## What to do
Please set down, word for word, each line from the one containing "Task: Open the" through the final line of the records below, both included, and nothing else.

## Given data
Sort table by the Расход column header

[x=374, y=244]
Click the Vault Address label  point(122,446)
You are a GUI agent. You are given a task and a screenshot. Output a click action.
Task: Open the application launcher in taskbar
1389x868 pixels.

## Task response
Task: Open the application launcher in taskbar
1389x868 pixels.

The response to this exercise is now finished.